Twisting around, Jeff lined his sights between the porch railing posts and fired. The runner staggered drunkenly, came to his knees in a slashing path of lamplight that spewed from the restaurant.

The ponies were snorting, rearing and jerking at their ties. The Silver Dollar’s batwing doors crashed open under the weight of rushing men. The piano stopped abruptly.

Jeff wrenched his foot free of the broken step, the step that had broken under him that afternoon. A broken step, he knew, that probably had saved his life. For it he hadn’t stumbled when he did, the killer’s bullet would have found him.

The man on his knees in front of the restaurant was leveling his gun. It bellowed and the slug raked across Jeff’s ribs with a blow that numbed his side.

Behind Jeff a sixgun crashed and the kneeling man tipped over, arms outflung, body bent at an awkward angle.

Jeff whirled, grabbed the arm that held the smoking gun and twisted hard. The weapon dropped.

“Someone swiped my shooting iron,” wailed a voice. “Snatched it plumb away from me. Just wait until I get my hands …”

“It’s on the ground,” Jeff said tersely. “Pick it up.”

He spoke to the man he held. “Right nice of you to save my life.”

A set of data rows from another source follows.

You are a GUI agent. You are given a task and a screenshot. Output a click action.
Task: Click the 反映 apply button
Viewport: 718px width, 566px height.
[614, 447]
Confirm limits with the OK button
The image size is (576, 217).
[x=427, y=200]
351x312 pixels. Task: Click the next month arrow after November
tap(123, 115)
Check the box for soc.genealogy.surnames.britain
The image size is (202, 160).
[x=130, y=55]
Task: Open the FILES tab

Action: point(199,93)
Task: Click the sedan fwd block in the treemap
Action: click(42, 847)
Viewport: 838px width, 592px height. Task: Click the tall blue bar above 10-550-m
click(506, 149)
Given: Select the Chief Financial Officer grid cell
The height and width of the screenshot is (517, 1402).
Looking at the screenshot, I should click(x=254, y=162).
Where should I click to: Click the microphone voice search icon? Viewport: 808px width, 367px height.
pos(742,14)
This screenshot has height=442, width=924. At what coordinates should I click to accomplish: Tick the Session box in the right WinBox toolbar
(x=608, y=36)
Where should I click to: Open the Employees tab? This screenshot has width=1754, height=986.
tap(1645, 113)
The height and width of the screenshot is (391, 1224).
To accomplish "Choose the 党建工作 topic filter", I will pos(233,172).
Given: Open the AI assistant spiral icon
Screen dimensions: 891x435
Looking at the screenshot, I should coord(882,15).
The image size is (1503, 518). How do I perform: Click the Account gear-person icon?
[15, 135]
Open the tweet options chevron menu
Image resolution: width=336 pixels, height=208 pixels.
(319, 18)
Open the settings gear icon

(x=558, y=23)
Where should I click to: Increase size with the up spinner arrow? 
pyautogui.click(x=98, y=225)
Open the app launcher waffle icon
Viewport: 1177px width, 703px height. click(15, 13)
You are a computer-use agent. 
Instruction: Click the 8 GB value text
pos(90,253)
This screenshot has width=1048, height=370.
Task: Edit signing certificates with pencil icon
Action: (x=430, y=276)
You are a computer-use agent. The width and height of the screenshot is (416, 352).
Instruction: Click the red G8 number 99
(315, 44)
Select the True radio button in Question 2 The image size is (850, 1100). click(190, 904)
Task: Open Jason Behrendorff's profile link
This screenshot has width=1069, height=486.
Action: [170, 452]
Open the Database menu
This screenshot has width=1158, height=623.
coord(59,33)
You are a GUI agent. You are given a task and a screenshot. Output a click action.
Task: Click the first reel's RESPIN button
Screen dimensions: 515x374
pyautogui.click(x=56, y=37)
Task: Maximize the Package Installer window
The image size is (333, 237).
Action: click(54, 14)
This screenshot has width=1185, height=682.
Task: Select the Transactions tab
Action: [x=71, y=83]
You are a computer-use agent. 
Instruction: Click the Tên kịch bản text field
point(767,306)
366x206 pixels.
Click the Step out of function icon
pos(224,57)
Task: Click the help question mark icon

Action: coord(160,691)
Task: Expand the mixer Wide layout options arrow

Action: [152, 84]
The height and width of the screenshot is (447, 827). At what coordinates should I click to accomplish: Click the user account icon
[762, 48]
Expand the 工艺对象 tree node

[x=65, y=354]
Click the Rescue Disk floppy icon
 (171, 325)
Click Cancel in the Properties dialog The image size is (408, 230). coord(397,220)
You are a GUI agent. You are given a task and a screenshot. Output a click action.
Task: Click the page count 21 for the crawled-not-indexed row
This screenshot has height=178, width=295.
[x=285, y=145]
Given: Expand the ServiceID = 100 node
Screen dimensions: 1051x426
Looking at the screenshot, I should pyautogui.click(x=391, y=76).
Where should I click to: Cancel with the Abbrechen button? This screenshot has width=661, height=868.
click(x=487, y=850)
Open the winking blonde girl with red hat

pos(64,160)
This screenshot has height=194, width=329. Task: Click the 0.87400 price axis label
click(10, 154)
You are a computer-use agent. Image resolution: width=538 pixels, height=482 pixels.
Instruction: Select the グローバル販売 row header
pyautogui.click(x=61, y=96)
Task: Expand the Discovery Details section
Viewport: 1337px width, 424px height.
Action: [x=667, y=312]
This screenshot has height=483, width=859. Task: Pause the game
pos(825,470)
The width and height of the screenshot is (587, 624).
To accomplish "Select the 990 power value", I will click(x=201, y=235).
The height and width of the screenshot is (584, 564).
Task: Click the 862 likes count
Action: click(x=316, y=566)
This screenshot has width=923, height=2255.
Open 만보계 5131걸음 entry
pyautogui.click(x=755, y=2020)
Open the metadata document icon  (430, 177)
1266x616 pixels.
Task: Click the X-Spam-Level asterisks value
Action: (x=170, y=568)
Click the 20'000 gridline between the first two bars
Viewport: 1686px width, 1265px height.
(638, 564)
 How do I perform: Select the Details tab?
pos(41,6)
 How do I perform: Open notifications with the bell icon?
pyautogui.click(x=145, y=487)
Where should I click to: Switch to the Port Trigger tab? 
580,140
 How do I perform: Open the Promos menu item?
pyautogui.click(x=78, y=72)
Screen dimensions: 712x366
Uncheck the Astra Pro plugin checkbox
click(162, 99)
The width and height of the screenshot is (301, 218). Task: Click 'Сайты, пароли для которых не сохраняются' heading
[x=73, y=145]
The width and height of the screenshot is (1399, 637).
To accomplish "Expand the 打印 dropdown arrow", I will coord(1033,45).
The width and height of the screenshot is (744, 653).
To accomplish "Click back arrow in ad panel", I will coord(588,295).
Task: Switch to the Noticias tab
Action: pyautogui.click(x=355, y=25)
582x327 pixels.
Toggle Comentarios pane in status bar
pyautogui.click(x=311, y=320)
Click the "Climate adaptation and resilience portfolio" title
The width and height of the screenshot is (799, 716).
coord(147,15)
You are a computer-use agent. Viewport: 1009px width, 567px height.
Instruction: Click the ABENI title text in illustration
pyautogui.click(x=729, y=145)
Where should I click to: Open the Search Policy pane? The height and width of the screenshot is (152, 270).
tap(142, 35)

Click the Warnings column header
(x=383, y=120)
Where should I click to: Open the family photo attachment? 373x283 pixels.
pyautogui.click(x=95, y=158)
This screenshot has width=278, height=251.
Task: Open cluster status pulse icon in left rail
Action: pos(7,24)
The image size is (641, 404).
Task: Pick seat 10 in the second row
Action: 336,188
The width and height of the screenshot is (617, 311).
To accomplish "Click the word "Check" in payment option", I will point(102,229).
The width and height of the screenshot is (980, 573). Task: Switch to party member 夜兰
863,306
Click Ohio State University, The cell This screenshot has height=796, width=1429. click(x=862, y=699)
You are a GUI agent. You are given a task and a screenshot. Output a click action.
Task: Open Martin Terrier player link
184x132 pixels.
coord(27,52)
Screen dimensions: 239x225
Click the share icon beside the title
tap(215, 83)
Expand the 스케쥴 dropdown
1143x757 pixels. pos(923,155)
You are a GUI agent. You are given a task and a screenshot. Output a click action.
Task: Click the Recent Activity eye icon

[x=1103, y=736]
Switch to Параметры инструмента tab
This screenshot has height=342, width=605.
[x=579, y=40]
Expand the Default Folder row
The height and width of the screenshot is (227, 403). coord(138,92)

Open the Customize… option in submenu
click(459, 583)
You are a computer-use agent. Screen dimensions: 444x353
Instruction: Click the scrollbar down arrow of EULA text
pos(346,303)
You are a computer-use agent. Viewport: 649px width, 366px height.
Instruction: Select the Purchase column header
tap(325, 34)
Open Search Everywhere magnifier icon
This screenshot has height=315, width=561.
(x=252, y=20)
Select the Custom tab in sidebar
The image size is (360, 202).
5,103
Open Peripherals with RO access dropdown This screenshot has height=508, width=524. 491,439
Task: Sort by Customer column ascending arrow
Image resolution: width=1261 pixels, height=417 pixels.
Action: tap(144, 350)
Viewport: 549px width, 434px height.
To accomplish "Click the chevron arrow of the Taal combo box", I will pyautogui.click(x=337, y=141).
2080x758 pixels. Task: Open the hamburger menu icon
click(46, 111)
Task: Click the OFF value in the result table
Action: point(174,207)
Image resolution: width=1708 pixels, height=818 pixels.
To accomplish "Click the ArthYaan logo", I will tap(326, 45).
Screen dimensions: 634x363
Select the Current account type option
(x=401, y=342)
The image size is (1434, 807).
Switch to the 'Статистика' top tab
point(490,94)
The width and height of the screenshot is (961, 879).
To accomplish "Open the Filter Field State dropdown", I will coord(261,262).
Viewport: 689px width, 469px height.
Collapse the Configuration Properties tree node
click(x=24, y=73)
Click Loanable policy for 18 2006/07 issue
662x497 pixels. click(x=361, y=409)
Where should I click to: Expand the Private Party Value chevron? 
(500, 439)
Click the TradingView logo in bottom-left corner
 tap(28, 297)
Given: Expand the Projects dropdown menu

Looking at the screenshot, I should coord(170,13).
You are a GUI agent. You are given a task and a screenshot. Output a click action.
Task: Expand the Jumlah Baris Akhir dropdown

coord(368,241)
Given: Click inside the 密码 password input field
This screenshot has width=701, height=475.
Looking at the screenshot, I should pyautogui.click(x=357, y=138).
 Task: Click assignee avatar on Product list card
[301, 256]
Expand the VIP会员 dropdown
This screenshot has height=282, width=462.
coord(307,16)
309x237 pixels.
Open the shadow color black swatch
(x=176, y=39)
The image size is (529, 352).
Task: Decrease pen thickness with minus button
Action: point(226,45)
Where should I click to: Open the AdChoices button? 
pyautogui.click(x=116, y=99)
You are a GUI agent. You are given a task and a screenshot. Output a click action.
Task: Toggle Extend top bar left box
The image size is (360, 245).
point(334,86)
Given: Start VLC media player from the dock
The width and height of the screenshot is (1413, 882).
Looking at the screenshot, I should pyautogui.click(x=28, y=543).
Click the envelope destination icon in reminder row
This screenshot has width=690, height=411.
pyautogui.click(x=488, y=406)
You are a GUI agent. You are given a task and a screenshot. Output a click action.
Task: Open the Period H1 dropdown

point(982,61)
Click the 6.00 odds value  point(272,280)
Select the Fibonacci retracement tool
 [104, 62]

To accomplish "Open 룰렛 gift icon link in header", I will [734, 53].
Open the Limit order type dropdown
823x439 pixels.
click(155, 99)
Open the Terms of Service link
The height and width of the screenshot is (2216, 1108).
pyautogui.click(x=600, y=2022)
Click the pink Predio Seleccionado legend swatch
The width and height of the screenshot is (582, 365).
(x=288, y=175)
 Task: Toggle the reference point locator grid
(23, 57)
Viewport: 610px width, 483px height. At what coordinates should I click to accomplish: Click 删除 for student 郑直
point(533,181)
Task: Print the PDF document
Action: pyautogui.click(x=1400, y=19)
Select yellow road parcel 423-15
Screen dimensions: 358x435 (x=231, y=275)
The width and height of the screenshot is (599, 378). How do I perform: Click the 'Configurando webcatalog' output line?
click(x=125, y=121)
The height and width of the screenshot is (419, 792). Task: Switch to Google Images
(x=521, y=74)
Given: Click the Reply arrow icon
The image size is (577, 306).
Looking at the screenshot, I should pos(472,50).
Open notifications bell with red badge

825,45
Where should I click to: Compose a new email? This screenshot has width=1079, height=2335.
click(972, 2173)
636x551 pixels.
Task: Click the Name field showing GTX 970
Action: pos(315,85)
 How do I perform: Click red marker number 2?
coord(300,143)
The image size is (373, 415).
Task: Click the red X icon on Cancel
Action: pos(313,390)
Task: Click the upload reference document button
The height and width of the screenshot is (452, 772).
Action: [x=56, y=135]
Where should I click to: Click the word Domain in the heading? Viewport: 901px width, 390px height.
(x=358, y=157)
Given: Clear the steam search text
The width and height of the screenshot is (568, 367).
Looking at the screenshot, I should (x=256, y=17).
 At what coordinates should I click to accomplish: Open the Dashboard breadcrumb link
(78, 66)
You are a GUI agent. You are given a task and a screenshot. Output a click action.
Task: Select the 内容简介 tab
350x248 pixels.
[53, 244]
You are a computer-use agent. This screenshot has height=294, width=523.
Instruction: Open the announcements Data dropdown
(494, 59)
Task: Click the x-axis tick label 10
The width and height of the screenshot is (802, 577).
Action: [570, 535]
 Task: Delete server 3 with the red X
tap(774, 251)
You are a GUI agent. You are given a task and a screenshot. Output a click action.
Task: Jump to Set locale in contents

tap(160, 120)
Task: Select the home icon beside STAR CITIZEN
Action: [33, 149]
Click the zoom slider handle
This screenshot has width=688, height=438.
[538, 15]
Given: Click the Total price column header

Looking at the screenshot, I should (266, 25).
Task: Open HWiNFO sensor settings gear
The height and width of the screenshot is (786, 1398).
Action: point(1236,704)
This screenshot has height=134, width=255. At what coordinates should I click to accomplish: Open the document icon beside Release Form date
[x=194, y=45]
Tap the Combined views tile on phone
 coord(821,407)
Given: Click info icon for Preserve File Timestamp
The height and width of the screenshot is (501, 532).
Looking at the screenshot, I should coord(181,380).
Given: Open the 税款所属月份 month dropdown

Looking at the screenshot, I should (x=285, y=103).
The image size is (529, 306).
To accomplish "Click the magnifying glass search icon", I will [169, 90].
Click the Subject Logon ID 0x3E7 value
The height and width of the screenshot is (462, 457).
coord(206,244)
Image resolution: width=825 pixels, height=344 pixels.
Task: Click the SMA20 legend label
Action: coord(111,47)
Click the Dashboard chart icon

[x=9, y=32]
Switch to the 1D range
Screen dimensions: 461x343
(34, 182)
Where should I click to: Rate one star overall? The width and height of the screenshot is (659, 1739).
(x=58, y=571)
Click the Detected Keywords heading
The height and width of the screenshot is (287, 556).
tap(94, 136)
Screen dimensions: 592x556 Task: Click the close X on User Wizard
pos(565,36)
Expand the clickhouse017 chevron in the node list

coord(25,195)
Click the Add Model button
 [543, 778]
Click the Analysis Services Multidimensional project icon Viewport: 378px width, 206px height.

Slemp squirmed in his grasp, terror on his face. “So you fixed it up,” said Jeff. “You had him planted here. I might have known when I saw him in there with you. One of your spies. Afraid of me, so you decided to scratch me out.”

Slemp tried to speak, but Jeff snarled at him.

“Shut up!”

Three men came back from the restaurant, carrying the limp body.

“It’s Buck,” said one of them. “He’s deader than a door nail.”

They laid him on the porch and someone brought a blanket to throw over him.

Jeff looked up and saw Owen standing on the porch, staring down at him and Slemp.

“I see,” said Owen, “that you’re taking your new job right serious.”

“I aim to,” Jeff told him. He nodded at the blanket covered form. “One of your men, wasn’t he?”

Owen shook his head. “Must be something wrong, Jones. Buck never would have climbed you.”

“He did, though.”

“And,” said Owen, callously, “he got what was coming to him.”

Owen turned away and headed for the doors. “Drinks on the house,” he called.

The men trooped in to line up against the bar.

“Get going,” Jeff told Slemp.

Together they climbed the steps and went through the doors, stopped just inside of them.

Everyone else was at the bar … except one man. The drunk still slept at the table, hat still canted on its brim. He snored and the snore made his whiskers flutter as if there were a wind.

“Owen,” said Jeff and his voice, edged with steel, cut through the voices at the bar, brought every man around, clapped the place in silence.

For a long minute the silence held, then Owen stepped out of the line.

“Yes, Jones, what is it?”

Jeff twisted his arm and sent the banker spinning into the center of the room. Off balance, Slemp tried to right himself, skidded and slipped, sat down hard and slid.

“Slemp here wants to ask you about some money,” said Jeff. “The mortgage money that never got to him.”

“He’s crazy,” screamed the sitting Slemp. “He don’t know what he’s talking about.”

“I had a brother Dan,” said Jeff. “He started for Cactus City to pay up his mortgage. He never got here. He …”

At the bar a man moved swiftly, his arms a blur of motion, his gun a streaking thing that glinted in the light.

Jeff’s hands pistoned for his Colts, but he knew he’d be too late. The play had failed … it never had a chance ….

A crashing gun bark jarred the room and the man at the bar huddled forward, twisting, fighting to keep his feet. He staggered out into the room, his guns dropped from his hand and he sat down limply, one shoulder oozing red.